- Native name: Рамил Хәйрулла улы Габдершин
- Born: November 1925 Novomusino village, Bashkir ASSR, USSR
- Died: 8 November 1943 (aged 17–18) Pereiaslav-Khmelnytskyi Raion, USSR
- Allegiance: Soviet Union
- Branch: Red Army
- Service years: 1943
- Rank: Sergeant
- Conflicts: World War II (DOW)
- Awards: Hero of the Soviet Union

= Ramil Abdershin =

Red Army sergeant

Ramil Khayrullaevich Abdrshin (Рамил Хәйрулла улы Габдершин, Рамиль Хайруллаевич Абдршин; 8 November 1925 — 8 November 1943) was a sergeant in the Red Army who was posthumously awarded the title Hero of the Soviet Union.

== Early life ==
Abdrshin was born in November 1925 to a Volga Tatar peasant family in Novomusino village. He was a member of the Komsomol. After graduating from ten grades of school he attended the Kattakurgan Pedagogical School which he graduated from in 1942 before working at a schoolteacher in that town.

== World War II ==
He was drafted into the Red Army in February 1943, and in March he was sent to the Voronezh Front. He distinguished himself in the Dnieper crossing.
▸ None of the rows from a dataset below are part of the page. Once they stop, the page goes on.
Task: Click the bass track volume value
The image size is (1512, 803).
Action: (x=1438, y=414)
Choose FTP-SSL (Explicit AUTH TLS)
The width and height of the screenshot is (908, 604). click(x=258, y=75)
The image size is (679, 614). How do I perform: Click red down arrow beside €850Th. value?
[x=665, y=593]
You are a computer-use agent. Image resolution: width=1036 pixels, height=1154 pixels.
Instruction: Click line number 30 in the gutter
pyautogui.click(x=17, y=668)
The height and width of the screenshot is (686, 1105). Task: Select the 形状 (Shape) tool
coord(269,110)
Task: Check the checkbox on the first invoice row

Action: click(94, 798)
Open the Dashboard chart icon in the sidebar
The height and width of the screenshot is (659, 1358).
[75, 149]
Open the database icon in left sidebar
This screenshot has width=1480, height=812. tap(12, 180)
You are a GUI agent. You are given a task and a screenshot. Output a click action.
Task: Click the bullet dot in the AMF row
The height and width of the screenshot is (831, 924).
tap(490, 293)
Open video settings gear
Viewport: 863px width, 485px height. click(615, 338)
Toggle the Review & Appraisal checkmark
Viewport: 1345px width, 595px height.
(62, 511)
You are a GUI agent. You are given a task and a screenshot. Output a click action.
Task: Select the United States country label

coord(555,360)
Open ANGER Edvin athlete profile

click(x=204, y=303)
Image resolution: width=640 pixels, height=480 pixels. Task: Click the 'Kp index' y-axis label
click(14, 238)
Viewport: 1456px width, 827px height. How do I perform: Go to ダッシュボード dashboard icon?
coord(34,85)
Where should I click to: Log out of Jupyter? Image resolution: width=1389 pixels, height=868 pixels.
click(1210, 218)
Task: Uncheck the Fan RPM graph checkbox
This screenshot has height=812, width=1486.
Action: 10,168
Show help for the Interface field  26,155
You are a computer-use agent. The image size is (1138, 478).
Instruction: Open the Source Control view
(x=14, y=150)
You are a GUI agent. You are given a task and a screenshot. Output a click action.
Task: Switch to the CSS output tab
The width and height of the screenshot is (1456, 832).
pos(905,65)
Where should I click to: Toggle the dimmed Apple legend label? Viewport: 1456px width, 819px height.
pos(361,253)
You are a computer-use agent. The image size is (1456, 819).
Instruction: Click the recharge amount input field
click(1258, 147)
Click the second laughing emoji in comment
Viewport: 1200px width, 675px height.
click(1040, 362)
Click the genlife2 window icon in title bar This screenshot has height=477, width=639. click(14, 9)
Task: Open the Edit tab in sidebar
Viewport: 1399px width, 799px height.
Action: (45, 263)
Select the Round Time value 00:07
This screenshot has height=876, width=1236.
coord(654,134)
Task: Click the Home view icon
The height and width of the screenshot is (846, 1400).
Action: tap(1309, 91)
As commander of the 1st squad in the 1st Motorized Rifle Battalion of the 69th Mechanized brigade, ge led his squad in crossing the river on homemade rafts on the night of 22 September 1943. He continued to distinguish himself in the battles for various villages in the Ukrainian SSR. After being badly wounded on 11 October 1943 while repelling an enemy counterattack he was hospitalized, but he died of his wounds on 8 November 1943. On 17 November 1943 he was awarded the title Hero of the Soviet Union.